→ Try it:
Repeat the entries that follow from start to finish, keeping every character.

═════ Data for analysis

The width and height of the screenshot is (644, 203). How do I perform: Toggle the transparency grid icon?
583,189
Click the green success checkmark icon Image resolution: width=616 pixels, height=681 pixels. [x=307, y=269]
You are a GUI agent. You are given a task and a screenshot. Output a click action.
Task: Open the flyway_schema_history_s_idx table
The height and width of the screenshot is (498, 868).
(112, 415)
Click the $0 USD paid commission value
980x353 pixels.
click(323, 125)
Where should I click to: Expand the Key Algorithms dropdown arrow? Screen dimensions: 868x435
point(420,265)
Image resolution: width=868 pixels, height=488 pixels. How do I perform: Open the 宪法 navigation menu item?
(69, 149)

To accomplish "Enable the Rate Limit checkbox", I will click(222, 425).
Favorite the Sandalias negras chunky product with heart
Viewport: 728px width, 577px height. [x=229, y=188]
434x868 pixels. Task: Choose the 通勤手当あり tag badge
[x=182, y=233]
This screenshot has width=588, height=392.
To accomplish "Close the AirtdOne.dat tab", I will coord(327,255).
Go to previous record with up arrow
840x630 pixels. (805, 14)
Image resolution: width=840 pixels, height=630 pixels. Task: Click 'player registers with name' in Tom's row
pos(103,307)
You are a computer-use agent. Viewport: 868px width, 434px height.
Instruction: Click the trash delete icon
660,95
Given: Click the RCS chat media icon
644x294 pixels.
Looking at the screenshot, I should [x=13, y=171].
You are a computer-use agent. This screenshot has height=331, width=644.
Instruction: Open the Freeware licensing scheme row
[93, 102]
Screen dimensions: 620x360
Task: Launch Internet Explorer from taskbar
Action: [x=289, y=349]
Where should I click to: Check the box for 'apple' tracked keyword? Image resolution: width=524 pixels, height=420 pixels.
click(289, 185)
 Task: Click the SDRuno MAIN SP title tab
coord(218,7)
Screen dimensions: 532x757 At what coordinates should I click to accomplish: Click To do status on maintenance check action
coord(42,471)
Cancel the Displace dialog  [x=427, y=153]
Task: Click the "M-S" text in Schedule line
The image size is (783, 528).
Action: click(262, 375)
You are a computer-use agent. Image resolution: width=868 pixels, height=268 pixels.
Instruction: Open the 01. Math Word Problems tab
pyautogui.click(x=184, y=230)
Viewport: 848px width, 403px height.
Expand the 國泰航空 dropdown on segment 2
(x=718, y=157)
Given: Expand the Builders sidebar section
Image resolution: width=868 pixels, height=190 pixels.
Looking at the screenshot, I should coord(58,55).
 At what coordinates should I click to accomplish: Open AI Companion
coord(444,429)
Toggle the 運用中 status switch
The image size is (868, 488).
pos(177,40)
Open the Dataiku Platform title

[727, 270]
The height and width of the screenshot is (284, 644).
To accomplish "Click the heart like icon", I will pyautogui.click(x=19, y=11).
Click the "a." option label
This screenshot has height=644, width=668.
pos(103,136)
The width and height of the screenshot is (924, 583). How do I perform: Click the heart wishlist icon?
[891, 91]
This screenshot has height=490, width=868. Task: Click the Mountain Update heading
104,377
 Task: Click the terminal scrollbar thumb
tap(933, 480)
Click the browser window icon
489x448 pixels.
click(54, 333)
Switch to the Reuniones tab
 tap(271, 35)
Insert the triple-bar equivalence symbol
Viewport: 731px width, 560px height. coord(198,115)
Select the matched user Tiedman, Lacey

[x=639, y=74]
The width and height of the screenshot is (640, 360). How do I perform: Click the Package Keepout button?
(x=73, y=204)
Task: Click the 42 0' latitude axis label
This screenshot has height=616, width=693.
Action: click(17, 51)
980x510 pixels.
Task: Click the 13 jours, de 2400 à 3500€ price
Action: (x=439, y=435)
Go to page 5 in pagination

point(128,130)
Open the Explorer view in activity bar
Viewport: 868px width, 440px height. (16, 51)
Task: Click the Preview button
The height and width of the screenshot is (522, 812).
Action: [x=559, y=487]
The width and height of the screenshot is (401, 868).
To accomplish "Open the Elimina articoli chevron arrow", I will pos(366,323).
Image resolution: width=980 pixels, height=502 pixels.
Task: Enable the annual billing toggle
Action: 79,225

══════════

→ Response to this task:
The width and height of the screenshot is (644, 203). How do I perform: Toggle the transparency grid icon?
583,189
Click the green success checkmark icon Image resolution: width=616 pixels, height=681 pixels. [x=307, y=269]
You are a GUI agent. You are given a task and a screenshot. Output a click action.
Task: Open the flyway_schema_history_s_idx table
The height and width of the screenshot is (498, 868).
(112, 415)
Click the $0 USD paid commission value
980x353 pixels.
click(323, 125)
Where should I click to: Expand the Key Algorithms dropdown arrow? Screen dimensions: 868x435
point(420,265)
Image resolution: width=868 pixels, height=488 pixels. How do I perform: Open the 宪法 navigation menu item?
(69, 149)

To accomplish "Enable the Rate Limit checkbox", I will click(222, 425).
Favorite the Sandalias negras chunky product with heart
Viewport: 728px width, 577px height. [x=229, y=188]
434x868 pixels. Task: Choose the 通勤手当あり tag badge
[x=182, y=233]
This screenshot has width=588, height=392.
To accomplish "Close the AirtdOne.dat tab", I will coord(327,255).
Go to previous record with up arrow
840x630 pixels. (805, 14)
Image resolution: width=840 pixels, height=630 pixels. Task: Click 'player registers with name' in Tom's row
pos(103,307)
You are a computer-use agent. Viewport: 868px width, 434px height.
Instruction: Click the trash delete icon
660,95
Given: Click the RCS chat media icon
644x294 pixels.
Looking at the screenshot, I should [x=13, y=171].
You are a computer-use agent. This screenshot has height=331, width=644.
Instruction: Open the Freeware licensing scheme row
[93, 102]
Screen dimensions: 620x360
Task: Launch Internet Explorer from taskbar
Action: [x=289, y=349]
Where should I click to: Check the box for 'apple' tracked keyword? Image resolution: width=524 pixels, height=420 pixels.
click(289, 185)
 Task: Click the SDRuno MAIN SP title tab
coord(218,7)
Screen dimensions: 532x757 At what coordinates should I click to accomplish: Click To do status on maintenance check action
coord(42,471)
Cancel the Displace dialog  [x=427, y=153]
Task: Click the "M-S" text in Schedule line
The image size is (783, 528).
Action: click(262, 375)
You are a computer-use agent. Image resolution: width=868 pixels, height=268 pixels.
Instruction: Open the 01. Math Word Problems tab
pyautogui.click(x=184, y=230)
Viewport: 848px width, 403px height.
Expand the 國泰航空 dropdown on segment 2
(x=718, y=157)
Given: Expand the Builders sidebar section
Image resolution: width=868 pixels, height=190 pixels.
Looking at the screenshot, I should coord(58,55).
 At what coordinates should I click to accomplish: Open AI Companion
coord(444,429)
Toggle the 運用中 status switch
The image size is (868, 488).
pos(177,40)
Open the Dataiku Platform title

[727, 270]
The height and width of the screenshot is (284, 644).
To accomplish "Click the heart like icon", I will pyautogui.click(x=19, y=11).
Click the "a." option label
This screenshot has height=644, width=668.
pos(103,136)
The width and height of the screenshot is (924, 583). How do I perform: Click the heart wishlist icon?
[891, 91]
This screenshot has height=490, width=868. Task: Click the Mountain Update heading
104,377
 Task: Click the terminal scrollbar thumb
tap(933, 480)
Click the browser window icon
489x448 pixels.
click(54, 333)
Switch to the Reuniones tab
 tap(271, 35)
Insert the triple-bar equivalence symbol
Viewport: 731px width, 560px height. coord(198,115)
Select the matched user Tiedman, Lacey

[x=639, y=74]
The width and height of the screenshot is (640, 360). How do I perform: Click the Package Keepout button?
(x=73, y=204)
Task: Click the 42 0' latitude axis label
This screenshot has height=616, width=693.
Action: click(17, 51)
980x510 pixels.
Task: Click the 13 jours, de 2400 à 3500€ price
Action: (x=439, y=435)
Go to page 5 in pagination

point(128,130)
Open the Explorer view in activity bar
Viewport: 868px width, 440px height. (16, 51)
Task: Click the Preview button
The height and width of the screenshot is (522, 812).
Action: [x=559, y=487]
The width and height of the screenshot is (401, 868).
To accomplish "Open the Elimina articoli chevron arrow", I will pos(366,323).
Image resolution: width=980 pixels, height=502 pixels.
Task: Enable the annual billing toggle
Action: 79,225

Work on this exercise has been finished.